Welchen Weg du wählst, entscheidet, was am Ende überhaupt in deinen Ergebnissen stehen kann, oder ob deine Betreuerin dir die Auswertung abnimmt oder nachhakt, warum du genau diese Kategorien genommen hast.
Warum das Kategoriensystem entscheidend ist
Die Kategorienbildung ist nur ein Schritt der qualitativen Inhaltsanalyse. Die ganze Methode (Ablaufmodell, Codieren, Güte) steht in den Grundlagen-Beiträgen zur Inhaltsanalyse nach Mayring und nach Kuckartz. Hier geht es allein um die Kategorienbildung.
Warum? Dein Kategoriensystem ist das Raster, mit dem du dein komplettes Material sortierst. Was zu welcher Kategorie gehört, entscheidest du nicht beim Lesen. Das legt ein Raster fest, das du vorher aufbaust und im Methodenteil offenlegst. Sitzt das Raster schief, ist jede Auswertung darauf schief.

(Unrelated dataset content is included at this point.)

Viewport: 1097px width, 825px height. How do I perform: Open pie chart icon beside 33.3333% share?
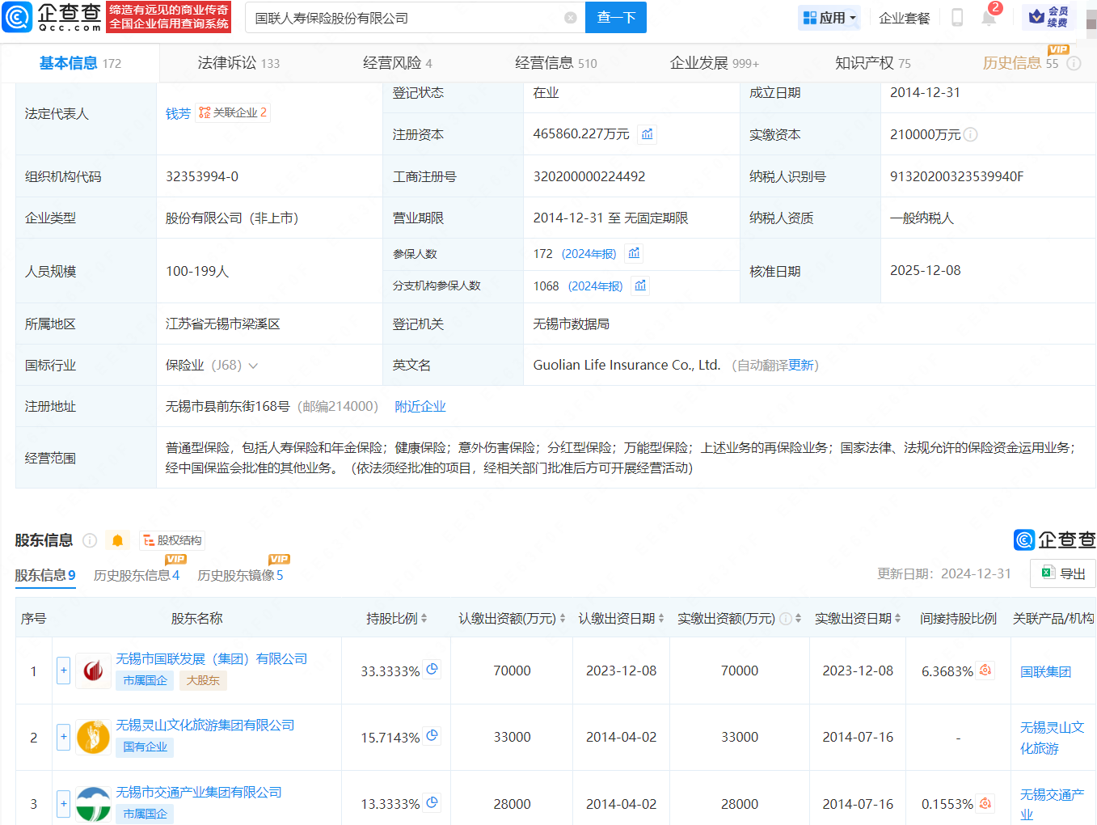point(432,670)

Deduktive Kategorienbildung: aus der Theorie
Deduktiv arbeitest du von oben nach unten, von der Theorie zum Text. Du legst deine Kategorien fest, bevor du das Material durchgehst: aus deiner Fragestellung, deinem Interviewleitfaden oder dem theoretischen Rahmen deiner Arbeit. Das sind meist deine großen Hauptkategorien. Beim Codieren suchst du dann die Stellen, die dazu passen.
- Vorteil: Du weißt von Anfang an, wonach du suchst.
- Nachteil: Du siehst nur, was dein Raster hergibt.
Das Werkzeug dahinter ist der Kodierleitfaden. Für jede Kategorie hältst du drei Dinge fest:
- Definition: Was fällt unter diese Kategorie, was nicht?
- Ankerbeispiel: Eine echte Textstelle, die typisch dafür ist. Sie darf auch aus fremdem Material zum selben Thema stammen; dein eigener Fall muss nicht jede Ausprägung hergeben.
- Kodierregel: Die Abgrenzung für den Zweifelsfall. Wann gehört eine Stelle in diese Kategorie und nicht in die Nachbarkategorie?
Die Kodierregel ist der Knackpunkt. Mit einer einzigen Kategorie ist sie sinnlos; sie lebt erst, wenn zwei Kategorien aneinandergrenzen. Deshalb baust du den Leitfaden immer als System, nicht Kategorie für Kategorie.

So sieht ein Kodierleitfaden für drei Kategorien konkret aus, hier aus einer Studie zum Umgang mit Prüfungsstress. Achte auf die Kodierregeln: Jede grenzt gegen ihre Nachbarn ab.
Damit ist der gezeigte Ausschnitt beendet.